Pregnancy, birth and postnatal care

NCT uses evidence to underpin its information and services and we believe in the importance of using high-quality research findings to inform public policy.

Maternity and family and children’s services should be parent-centred and informed by relevant theory and research evidence.  Services should be evaluated to see how well they meet agreed aims and objectives.  We have a rolling programme to evaluate NCT-led services provided via the NHS and children’s centres and accessed directly via the NCT.

One of NCT’s proudest  achievements has been to play a part in improving the quality of care that women and babies receive during pregnancy, birth and postnatally,  and the support and full involvement extended to fathers and other family members.  These achievements have been made possible through our lobbying and campaigning and - in no small part – on the basis of a growing body of research evidence which is now systematically appraised, synthesised and disseminated in forms that are easier for parents, practitioners, policy-makers, commissioners and managers to access and understand. 

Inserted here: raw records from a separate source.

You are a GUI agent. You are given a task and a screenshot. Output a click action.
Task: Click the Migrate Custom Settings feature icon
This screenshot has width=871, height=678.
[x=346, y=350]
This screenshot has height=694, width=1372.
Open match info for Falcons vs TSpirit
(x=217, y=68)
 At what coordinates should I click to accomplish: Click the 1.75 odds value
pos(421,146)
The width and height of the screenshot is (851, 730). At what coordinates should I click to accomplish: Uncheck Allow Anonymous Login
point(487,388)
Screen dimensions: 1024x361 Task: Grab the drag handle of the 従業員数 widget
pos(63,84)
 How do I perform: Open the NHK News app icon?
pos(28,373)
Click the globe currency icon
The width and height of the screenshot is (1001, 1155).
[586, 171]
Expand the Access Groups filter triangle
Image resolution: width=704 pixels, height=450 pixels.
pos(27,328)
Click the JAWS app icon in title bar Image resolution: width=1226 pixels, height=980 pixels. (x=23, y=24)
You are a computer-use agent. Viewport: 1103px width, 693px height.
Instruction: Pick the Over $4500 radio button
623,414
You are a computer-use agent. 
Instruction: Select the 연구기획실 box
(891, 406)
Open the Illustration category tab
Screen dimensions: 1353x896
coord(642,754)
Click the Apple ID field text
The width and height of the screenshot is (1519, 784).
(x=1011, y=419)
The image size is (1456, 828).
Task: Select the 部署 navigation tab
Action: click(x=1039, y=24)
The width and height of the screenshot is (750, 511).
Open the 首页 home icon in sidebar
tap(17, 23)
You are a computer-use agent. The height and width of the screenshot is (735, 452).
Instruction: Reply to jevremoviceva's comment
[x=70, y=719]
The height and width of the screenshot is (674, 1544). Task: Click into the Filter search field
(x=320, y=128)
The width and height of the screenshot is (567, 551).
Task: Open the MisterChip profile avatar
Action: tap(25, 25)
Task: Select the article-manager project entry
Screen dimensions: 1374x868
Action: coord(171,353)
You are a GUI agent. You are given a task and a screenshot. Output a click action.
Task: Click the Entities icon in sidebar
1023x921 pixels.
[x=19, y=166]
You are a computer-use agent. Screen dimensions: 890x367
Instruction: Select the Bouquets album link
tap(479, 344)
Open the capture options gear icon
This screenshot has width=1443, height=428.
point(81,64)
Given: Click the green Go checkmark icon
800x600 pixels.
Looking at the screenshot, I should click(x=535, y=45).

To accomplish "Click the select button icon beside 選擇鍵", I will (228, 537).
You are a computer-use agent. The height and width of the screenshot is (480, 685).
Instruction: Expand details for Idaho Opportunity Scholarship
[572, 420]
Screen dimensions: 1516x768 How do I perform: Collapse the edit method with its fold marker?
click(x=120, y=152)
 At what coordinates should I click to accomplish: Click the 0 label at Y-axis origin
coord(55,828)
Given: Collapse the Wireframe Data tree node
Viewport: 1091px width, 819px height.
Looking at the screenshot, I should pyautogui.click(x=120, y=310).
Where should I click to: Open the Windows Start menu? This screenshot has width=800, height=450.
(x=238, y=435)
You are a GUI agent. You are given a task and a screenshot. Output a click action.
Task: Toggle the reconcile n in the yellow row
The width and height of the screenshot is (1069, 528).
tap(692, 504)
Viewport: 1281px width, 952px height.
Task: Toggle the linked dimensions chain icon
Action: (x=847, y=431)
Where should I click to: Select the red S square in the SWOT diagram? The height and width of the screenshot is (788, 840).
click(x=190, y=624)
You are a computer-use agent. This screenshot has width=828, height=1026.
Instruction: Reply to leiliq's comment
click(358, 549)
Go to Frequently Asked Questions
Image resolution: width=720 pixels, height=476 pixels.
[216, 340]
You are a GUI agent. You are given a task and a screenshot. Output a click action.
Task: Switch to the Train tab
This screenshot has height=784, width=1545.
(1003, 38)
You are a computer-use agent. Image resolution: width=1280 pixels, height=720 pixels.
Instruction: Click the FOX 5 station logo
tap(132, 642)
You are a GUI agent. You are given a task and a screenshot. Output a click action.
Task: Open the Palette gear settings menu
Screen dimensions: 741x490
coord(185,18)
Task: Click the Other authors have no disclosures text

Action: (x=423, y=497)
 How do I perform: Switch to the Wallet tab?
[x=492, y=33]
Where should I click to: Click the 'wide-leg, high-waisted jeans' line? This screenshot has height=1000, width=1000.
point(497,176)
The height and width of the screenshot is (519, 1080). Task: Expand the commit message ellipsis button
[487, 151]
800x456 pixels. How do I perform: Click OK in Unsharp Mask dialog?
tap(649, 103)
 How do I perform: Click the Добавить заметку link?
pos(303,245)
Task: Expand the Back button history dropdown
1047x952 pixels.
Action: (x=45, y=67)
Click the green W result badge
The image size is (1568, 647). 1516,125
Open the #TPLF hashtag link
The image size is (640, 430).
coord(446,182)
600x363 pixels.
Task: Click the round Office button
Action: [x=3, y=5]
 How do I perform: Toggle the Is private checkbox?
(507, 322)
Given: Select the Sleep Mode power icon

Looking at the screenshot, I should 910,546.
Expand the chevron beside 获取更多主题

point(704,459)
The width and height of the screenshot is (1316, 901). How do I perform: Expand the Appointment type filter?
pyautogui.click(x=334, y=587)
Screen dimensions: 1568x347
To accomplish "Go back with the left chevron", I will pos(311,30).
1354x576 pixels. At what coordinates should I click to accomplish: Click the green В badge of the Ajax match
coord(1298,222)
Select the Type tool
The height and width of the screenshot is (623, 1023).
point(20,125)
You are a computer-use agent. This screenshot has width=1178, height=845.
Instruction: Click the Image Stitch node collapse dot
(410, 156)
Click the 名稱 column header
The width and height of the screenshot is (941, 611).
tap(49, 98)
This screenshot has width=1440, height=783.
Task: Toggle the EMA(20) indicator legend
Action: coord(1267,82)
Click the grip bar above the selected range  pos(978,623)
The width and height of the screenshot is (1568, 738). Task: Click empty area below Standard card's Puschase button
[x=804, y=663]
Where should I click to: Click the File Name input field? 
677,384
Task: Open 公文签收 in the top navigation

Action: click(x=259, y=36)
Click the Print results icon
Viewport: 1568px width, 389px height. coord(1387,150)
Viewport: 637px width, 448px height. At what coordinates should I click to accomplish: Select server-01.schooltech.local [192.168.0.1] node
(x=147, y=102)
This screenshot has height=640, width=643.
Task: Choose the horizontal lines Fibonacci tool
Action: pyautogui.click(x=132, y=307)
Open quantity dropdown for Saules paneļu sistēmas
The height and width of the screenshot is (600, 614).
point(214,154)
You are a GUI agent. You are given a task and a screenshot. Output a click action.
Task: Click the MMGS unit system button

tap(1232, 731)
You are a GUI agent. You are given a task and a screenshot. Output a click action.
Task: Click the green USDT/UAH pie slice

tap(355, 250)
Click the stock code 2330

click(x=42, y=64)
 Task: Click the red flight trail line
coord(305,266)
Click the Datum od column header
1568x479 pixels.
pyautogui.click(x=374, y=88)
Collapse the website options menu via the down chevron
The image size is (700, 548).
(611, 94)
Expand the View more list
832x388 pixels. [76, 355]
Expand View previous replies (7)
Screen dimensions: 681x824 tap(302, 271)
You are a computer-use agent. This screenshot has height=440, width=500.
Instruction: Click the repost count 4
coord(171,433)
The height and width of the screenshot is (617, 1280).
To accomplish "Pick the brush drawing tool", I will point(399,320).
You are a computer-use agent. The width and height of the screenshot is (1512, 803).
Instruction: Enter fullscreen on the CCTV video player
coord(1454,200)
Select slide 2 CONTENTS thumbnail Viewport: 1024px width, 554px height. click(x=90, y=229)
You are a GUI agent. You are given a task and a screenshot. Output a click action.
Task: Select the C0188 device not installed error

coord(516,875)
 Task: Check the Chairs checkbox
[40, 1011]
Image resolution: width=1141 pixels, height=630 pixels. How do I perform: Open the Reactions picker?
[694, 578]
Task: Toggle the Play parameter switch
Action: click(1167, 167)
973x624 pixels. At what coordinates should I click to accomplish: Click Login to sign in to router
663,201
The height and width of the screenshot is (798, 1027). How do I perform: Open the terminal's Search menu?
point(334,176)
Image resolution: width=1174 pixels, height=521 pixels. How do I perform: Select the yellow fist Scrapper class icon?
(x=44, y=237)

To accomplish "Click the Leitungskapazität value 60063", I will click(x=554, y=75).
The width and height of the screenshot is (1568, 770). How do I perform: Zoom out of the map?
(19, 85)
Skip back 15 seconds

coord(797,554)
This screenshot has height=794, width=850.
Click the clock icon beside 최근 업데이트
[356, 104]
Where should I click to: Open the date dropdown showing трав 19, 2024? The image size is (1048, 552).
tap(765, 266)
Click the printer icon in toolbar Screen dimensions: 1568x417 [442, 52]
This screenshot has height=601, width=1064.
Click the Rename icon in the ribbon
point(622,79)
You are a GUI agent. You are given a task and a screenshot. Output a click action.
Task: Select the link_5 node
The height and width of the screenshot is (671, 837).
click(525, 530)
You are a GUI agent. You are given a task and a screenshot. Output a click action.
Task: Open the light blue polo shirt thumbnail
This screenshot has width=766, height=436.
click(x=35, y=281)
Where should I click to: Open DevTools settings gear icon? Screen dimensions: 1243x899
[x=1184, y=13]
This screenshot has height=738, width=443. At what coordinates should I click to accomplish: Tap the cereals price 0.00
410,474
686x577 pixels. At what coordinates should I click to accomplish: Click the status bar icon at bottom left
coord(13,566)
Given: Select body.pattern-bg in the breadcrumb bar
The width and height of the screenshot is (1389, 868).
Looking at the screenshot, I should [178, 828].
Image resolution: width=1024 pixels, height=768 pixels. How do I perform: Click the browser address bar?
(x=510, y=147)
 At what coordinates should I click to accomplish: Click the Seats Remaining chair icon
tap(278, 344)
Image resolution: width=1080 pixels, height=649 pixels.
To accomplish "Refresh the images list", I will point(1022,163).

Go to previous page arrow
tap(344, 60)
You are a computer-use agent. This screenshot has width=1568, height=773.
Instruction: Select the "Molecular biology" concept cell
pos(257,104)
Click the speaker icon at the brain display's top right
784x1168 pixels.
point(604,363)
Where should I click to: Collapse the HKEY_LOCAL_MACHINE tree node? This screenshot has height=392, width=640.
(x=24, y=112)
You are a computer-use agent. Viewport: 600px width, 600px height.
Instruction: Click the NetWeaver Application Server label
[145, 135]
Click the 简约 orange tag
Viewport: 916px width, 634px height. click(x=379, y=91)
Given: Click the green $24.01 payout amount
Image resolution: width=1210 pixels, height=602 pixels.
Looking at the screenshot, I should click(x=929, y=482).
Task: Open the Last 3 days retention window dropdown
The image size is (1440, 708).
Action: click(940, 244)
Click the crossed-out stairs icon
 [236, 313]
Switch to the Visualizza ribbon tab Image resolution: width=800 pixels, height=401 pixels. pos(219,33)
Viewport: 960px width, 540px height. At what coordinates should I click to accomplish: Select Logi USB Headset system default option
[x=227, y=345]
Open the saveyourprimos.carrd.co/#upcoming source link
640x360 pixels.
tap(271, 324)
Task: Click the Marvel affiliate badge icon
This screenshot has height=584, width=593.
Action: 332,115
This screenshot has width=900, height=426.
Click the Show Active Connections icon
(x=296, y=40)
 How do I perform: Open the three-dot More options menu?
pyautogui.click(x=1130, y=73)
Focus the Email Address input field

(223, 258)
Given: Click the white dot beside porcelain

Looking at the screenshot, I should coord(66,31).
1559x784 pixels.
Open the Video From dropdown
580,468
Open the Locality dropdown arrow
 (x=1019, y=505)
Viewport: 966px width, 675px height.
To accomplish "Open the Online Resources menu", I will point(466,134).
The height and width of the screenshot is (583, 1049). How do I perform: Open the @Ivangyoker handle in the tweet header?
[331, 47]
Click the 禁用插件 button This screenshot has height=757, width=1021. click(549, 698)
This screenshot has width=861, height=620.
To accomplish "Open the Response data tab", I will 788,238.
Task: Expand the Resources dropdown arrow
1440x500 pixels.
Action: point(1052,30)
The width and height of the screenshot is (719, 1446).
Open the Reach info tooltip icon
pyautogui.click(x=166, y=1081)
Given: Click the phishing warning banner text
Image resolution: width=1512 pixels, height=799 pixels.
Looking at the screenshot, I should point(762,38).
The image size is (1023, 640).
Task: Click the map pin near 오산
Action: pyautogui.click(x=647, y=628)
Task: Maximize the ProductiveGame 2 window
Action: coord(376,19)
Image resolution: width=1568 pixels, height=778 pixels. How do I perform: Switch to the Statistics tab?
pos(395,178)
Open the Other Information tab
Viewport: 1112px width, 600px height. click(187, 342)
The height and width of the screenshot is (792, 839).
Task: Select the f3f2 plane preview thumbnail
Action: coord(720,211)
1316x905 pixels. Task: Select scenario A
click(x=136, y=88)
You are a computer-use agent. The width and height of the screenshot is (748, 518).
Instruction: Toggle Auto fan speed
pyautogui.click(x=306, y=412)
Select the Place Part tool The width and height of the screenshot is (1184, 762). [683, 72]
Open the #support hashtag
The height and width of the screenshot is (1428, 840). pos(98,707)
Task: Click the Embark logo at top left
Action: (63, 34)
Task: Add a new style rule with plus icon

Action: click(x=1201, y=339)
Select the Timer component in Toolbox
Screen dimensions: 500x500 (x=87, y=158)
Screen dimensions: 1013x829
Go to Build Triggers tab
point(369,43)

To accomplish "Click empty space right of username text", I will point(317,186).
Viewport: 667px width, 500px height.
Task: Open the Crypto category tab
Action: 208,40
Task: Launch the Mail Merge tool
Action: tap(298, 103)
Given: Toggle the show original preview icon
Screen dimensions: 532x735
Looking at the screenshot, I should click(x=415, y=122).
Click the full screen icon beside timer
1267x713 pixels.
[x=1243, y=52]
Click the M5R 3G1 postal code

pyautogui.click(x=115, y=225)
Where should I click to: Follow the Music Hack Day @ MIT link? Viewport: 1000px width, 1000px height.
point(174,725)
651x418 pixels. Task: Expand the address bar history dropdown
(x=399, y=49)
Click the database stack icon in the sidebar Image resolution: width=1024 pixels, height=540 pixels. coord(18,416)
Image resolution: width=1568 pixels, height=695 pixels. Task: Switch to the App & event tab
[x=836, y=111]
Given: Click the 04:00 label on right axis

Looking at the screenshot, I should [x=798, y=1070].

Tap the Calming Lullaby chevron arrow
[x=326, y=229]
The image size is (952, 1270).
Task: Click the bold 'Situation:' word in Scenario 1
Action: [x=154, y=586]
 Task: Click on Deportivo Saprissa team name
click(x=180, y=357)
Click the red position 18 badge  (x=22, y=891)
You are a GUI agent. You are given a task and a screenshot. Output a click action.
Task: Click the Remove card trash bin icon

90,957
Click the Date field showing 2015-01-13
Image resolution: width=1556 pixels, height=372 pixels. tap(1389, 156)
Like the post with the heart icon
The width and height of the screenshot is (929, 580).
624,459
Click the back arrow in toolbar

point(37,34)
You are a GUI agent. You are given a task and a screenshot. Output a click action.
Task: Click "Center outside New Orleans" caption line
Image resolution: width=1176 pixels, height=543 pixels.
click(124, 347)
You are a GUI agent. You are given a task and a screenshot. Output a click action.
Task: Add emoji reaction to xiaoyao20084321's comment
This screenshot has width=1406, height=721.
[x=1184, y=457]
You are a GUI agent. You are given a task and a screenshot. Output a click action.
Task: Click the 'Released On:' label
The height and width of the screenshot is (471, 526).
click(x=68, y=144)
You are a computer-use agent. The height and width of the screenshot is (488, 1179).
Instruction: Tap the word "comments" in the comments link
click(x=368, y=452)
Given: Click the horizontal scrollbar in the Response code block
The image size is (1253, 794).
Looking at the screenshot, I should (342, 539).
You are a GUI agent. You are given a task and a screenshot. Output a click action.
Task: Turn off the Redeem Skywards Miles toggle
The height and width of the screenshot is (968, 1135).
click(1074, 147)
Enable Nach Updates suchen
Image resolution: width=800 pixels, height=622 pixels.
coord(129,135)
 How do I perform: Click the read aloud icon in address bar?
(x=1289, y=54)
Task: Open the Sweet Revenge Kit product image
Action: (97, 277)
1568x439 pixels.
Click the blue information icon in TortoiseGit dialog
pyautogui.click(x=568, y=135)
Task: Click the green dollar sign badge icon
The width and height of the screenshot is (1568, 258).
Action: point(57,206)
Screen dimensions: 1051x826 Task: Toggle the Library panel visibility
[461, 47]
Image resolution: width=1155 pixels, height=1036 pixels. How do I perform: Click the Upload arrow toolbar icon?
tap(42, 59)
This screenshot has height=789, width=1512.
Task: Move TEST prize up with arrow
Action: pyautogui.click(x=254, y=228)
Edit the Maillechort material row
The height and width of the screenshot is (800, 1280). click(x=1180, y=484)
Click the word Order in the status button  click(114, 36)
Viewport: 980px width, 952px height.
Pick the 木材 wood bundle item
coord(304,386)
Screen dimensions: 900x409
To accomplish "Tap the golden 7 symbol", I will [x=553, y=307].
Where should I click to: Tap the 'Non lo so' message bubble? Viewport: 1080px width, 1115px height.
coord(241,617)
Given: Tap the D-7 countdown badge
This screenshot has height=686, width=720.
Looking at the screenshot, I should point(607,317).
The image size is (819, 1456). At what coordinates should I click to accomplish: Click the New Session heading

The development of good quality evidence from theoretically-informed, quantitative and qualitative research is one of the best ways of making sure that policy-making is responsive to parents’ needs, concerns and aspirations, as well as directed towards improving well-being and public health.

NCT articles and briefings and research overviews are extensive, covering many different aspects of pregnancy, birth and postnatal care. NCT Services provides research about antenatal classes and postnatal courses, drop-in sessions, one-to-one support with breastfeeding and telephone help lines.

We also provide links to high quality research reviews and evidence-based information from other reliable sources, such as NICE, Cochrane, NHS Choices, Healthtalkonline and BirthchoiceUK. Recent NCT publications include,  the benefits of yoga in pregnancy, access to birth centres and the postnatal care experiences of first-time mothers.